GDNF administration leads to modest functional improvements in SOD1 rats. SOD1 rats administered AAV9-GDNF showed enhanced (a) forelimb but not (b) hindlimb grip strength over time relative to SOD1 AAV9(−)-injected controls (*P<0.05, two-way analysis of variance (ANOVA) error bars=s.e.m.). GDNF administration in WT rats did not lead to improved (c) forelimb or (d) hindlimb grip strength relative to saline- or (AAV9(−)-injected controls. (e) Forelimb and (f) hindlimb BBB scoring was performed to assess motor function deficits in SOD1 rats, and while there were no differences in hindlimb motor performance, (e, g) forelimb onset was significantly delayed after AAV9-GDNF administration relative to AAV9(−) controls (*P<0.05, Wilcoxon signed rank test). Differences in time of onset did not however translate into extended survival (h) as there was no difference between survival times in AAV9-GDNF- and AAV9(−)-injected SOD1 rats.
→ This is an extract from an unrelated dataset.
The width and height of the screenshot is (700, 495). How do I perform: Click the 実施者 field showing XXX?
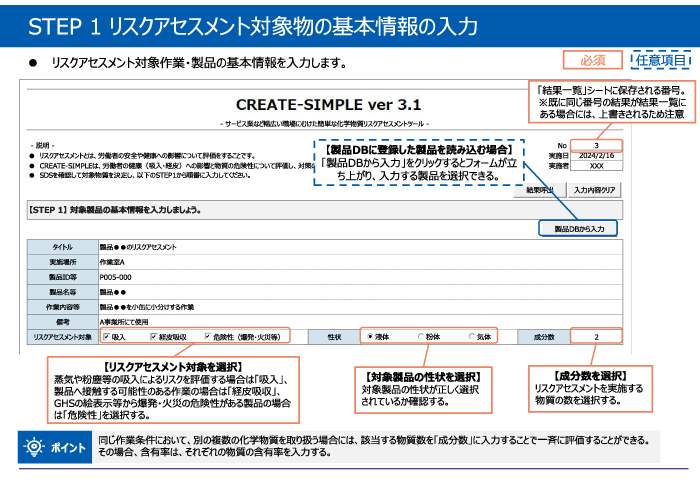click(x=598, y=166)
Given that 70% of AAV9(−) and 60% of AAV9-GDNF rats showed onset in both limbs at the same time point or within 7 days of one another, and that each rat at end point exhibited a significant degree of both forelimb and hindlimb paralysis, rats were not further separated into groups based on fore- or hindlimb onset *P<0.05, two-way ANOVA error bars=s.e.m.